6. We come to know Manon through Perdu’s account of her, and her travel diary. What did you think of her as a character? Do you believe it is possible to love more than one person at once, as she does?
7. In Chapter 32, Samy says there are three kinds of love: sexual love, logical love, and a love that “comes from your chest or your solar plexus, or somewhere in between.” What do you think she means by this, and do you agree?
8. The time to mourn, or “hurting time,” becomes important for nearly every character in The Little Paris Bookshop. Do you believe a period of grieving is necessary when a loved one is lost? Does it depend on the circumstances in which they left your life?
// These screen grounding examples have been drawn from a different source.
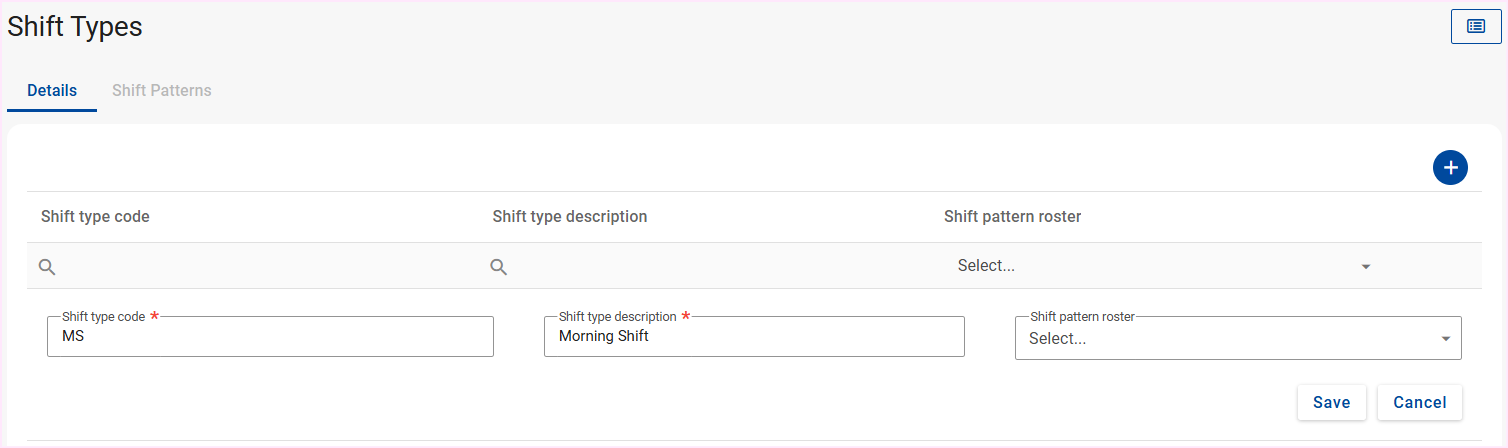Image resolution: width=1508 pixels, height=448 pixels.
Task: Open the Shift pattern roster filter dropdown arrow
Action: tap(1366, 267)
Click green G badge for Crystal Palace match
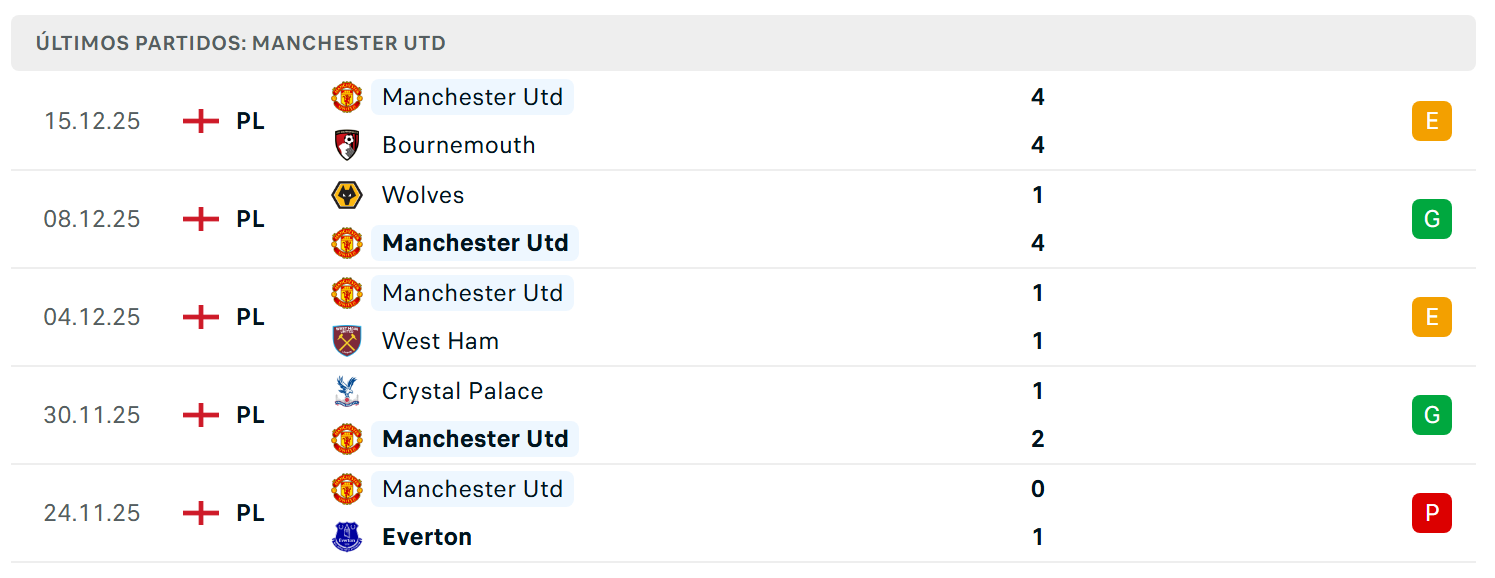The width and height of the screenshot is (1495, 578). tap(1431, 415)
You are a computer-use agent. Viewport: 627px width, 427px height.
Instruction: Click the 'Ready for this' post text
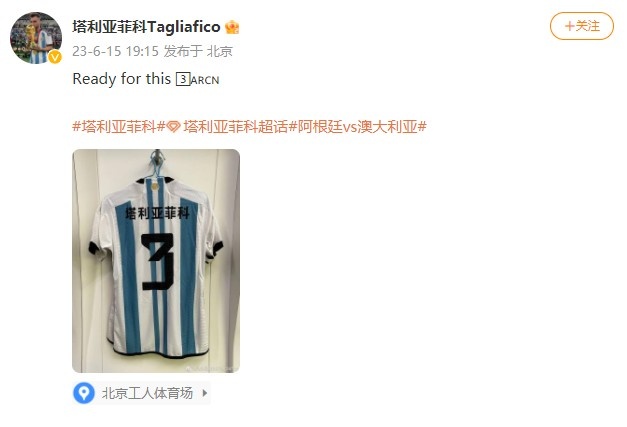pos(122,79)
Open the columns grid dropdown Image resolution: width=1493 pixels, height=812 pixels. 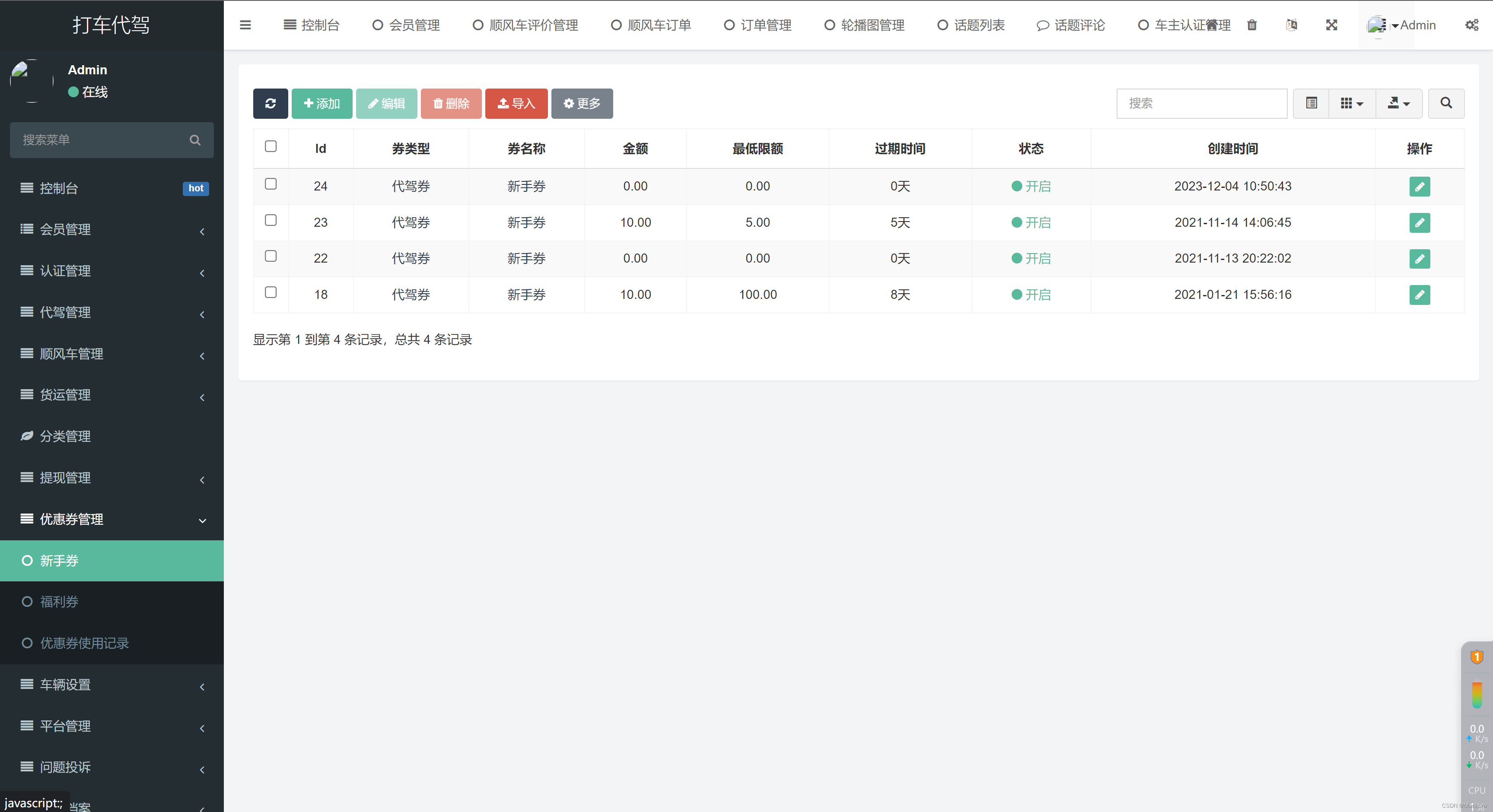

9. Perdu finally arrives in Bonnieux, where he asks Manon’s husband Luc for forgiveness. Does Luc provide Perdu with the sense of closure he lacks? Does Perdu offer anything to Luc?
10. The text that is perhaps most vital to Perdu’s emotional journey is Sanary’s Southern Lights. Were you surprised to discover the author’s true identity? Why or why not?
11. The novel includes pages from Manon’s journal, letters between Perdu and Catherine, recipes, and a reading list. Did these artifacts make your reading experience a richer one?
12. Love and friendship, the power of stories to heal—of these, what do you think this novel is most about?